Shamira Wilson is an interdisciplinary visual artist based in Indianapolis, Indiana. Wilson's work has been featured in exhibitions and installations at Newfields Indianapolis Museum of Art, the Indiana State Museum, and The Children's Museum of Indianapolis.

== Early life and education ==
Wilson was born in Kentucky and moved to Indianapolis in 1987. In 2004, Wilson graduated from Johns Hopkins University with a Bachelors of Art in Psychology. After moving back to Indianapolis Wilson attended Herron School of Art and Design to study Furniture Design.

== Career ==
Wilson works primarily with paint, textiles, and wood. As an artist, Wilson is passionate about "ethnobotany, herbalism, and geology" and creates works informed by the environment using geometric shapes.

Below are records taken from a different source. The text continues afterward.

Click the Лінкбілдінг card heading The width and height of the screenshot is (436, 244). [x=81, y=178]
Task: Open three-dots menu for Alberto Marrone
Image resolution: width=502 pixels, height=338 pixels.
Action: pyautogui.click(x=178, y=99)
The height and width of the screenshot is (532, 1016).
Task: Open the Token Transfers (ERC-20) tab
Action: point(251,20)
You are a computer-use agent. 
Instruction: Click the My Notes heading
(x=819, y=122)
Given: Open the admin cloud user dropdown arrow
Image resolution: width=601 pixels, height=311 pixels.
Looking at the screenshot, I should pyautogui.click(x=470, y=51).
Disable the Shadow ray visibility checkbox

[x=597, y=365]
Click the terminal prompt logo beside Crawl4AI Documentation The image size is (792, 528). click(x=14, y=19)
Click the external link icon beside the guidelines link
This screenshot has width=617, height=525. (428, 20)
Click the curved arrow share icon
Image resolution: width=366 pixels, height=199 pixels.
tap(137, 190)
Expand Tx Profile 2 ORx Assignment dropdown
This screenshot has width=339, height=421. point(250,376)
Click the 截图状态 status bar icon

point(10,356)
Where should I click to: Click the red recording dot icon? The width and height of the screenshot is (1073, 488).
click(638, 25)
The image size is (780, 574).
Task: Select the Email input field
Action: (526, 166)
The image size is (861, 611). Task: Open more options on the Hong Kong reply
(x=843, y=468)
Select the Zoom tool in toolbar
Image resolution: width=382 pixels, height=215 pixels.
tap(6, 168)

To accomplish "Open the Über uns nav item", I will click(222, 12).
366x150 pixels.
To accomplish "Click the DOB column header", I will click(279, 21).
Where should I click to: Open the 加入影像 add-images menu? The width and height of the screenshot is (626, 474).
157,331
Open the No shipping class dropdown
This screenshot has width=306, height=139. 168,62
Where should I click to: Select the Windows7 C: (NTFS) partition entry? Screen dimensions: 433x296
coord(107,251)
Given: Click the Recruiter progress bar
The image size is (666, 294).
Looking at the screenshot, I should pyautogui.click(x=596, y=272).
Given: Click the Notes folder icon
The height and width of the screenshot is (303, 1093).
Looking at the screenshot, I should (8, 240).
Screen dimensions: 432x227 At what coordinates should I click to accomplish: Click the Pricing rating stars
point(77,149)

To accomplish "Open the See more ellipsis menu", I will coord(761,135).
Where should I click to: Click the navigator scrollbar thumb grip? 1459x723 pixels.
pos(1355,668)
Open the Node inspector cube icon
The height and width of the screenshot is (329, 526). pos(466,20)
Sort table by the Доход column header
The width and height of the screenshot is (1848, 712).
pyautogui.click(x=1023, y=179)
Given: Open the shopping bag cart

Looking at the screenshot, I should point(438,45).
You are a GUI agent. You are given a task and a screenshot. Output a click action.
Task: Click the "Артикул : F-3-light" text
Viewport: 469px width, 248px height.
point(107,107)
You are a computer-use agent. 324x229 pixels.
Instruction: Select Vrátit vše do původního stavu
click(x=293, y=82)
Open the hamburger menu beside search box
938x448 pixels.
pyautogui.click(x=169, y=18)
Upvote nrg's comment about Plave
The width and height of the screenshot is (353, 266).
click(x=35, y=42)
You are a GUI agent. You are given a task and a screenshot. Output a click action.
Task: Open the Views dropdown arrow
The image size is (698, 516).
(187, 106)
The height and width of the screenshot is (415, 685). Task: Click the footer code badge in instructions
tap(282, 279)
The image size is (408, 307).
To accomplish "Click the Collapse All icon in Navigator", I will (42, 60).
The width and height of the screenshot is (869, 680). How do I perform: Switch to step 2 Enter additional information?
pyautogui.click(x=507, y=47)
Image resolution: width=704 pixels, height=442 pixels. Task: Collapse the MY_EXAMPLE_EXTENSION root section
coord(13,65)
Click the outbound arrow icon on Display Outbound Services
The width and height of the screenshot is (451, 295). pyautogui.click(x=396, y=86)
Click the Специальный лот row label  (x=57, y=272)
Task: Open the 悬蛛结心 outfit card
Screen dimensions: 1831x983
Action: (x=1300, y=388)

Wilson contributed to the Black Lives Matter street mural in Indianapolis. She painted the "E" in "MATTER". Through this collaborative mural project, Wilson became a member of the art collective,The Eighteen. Wilson has displayed her works in exhibitions associated with The Eighteen: We. The Culture: Works by The Eighteen Art Collective at Newfields, Stories from Our Community: The Art of Protest at The Children's Museum of Indianapolis, and EIGHTEEN: Black Lives Matter at Indianapolis Art Center.

In 2022, Wilson contributed to an interactive installation in the Indiana State Museum's Gallery One titled, "Seed Swap".

== Selected exhibitions ==

- What to do with difference? Art Gallery, Kamladevi Complex, India International Centre (IIC). New Delhi, India. March 2021.
- Lasting Impressions. Harrison Center for the Arts. Indianapolis, IN. October 2019.